Barnes & Noble unveils new e-reader: the 'nook' (w/ Video)

Oct 20, 2009

(AP) -- Barnes & Noble Inc. unveiled a new electronic-book reader Tuesday that will compete with Amazon.com's Kindle in a still-small arena where some see bookselling's future.

A wireless reader with 2 gigabytes of memory, the capacity to store and play MP3 files and a feature that allows users to loan out their e-books, the "nook" is available for "pre-order" on Barnes & Noble's Web site for $259 - the same as the recently reduced Kindle. Less than 5 inches wide and 8 inches tall and weighing 11.2 ounces, the company says the nook is the size and weight of a paperback book and will start shipping in November.

Author Malcolm Gladwell read from his best-seller "The Tipping Point" during a launch event Tuesday for the device in New York. The first 10,000 people to order a nook will get a free electronic copy of the book.

This video is not supported by your browser at this time.


Video: Promotional video from Barnes & Noble Inc.

Users will get free wireless access in Barnes & Noble stores, where the device will be displayed. It has a slot for adding up to 16 gigabytes more memory, a 3.5-inch color touch screen below the page display and can store users' personal photos.

E-book readers can serve as customer retention tools as much as anything because they display only versions of books provided by the company that sells the device.

The largest U.S. book store chain is only the latest company to enter the e-reader market, which Kindle has dominated since its 2007 launch. Sony has sold e-readers since 2006 and plans to launch a new version with a touch screen and wireless downloading capability via AT&T in December. Smaller companies IREX Technologies Inc. and Plastic Logic Ltd. also plan to offer e-readers soon.

So far, e-readership is small.

"Only 8 percent of the U.S. adult population bought one e-book in 2008," and most read them on PCs, said Michael Norris, senior analyst at research firm Simba Information. "So it's a device that is extremely important to everyone except 92 percent of American adults."

Still, the niche is growing fast in an industry that is slumping. Forrester Research predicts 3 million e-readers will sell in the U.S. in 2009, and twice as many in 2010.

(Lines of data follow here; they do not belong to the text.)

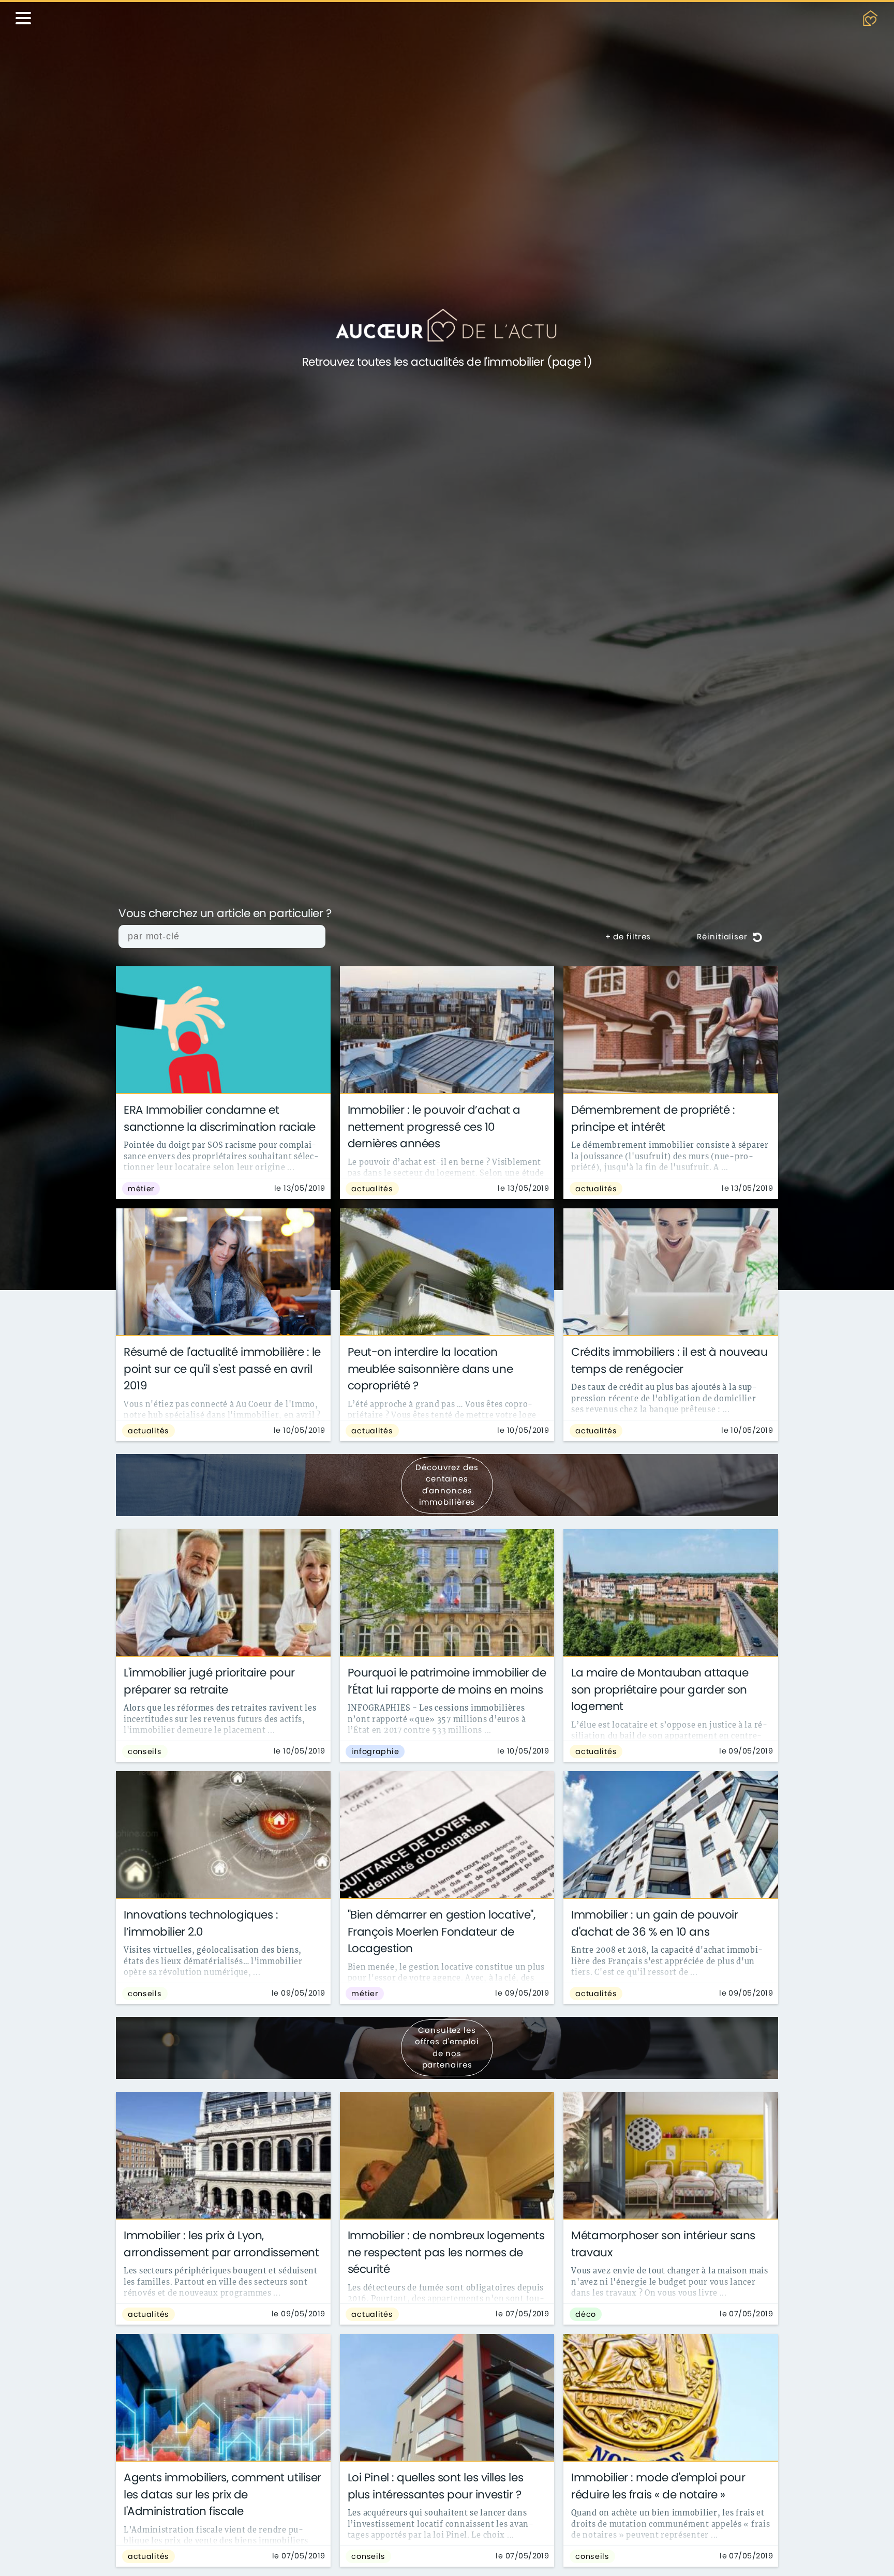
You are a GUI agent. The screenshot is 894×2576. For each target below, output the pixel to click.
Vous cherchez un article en (225, 913)
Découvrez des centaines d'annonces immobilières (447, 1485)
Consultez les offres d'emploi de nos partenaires (447, 2048)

Sales have been falling for years at Barnes & Noble and other brick-and-mortar booksellers - mainly chief rival Borders Inc., which sells Sony e-readers in some stores - as shoppers turn to online and discount booksellers. The recession also led consumers to slash their spending on discretionary items like books and music.

Barnes & Noble hopes the e-reader and the company's new e-bookstore, launched in July, will boost sales. The e-bookstore, which sells versions of books to read on smart phones and other mobile devices and most personal computers, offers 700,000 books, including the more than half-million offered free by Google Inc. It plans to offer up to 1 million within a year, as well as magazines and newspapers.

Amazon.com meanwhile offers about 350,000 books for the Kindle, and Sony offers about 600,000, including Google's free titles.

When Barnes & Noble launched its e-bookstore, it was to be the exclusive provider of books for a reader from Plastic Logic to be released in 2010. It was not clear Tuesday afternoon whether Plastic Logic makes the e-book soon to be announced.

Barnes & Noble has the advantage that it can feature its e-reader in its stores, said Norris.

"If you buy something from Amazon, you can't touch it first," he said. "Barnes & Noble presumably will have big showcases for these in all of its superstores.... Barnes & Noble, knowing full well that Amazon isn't as big in e-books as it wants people to think, is hoping that the fact they can get consumers to hold a reasonably priced e-book device in their hand ... will target their device to the right people."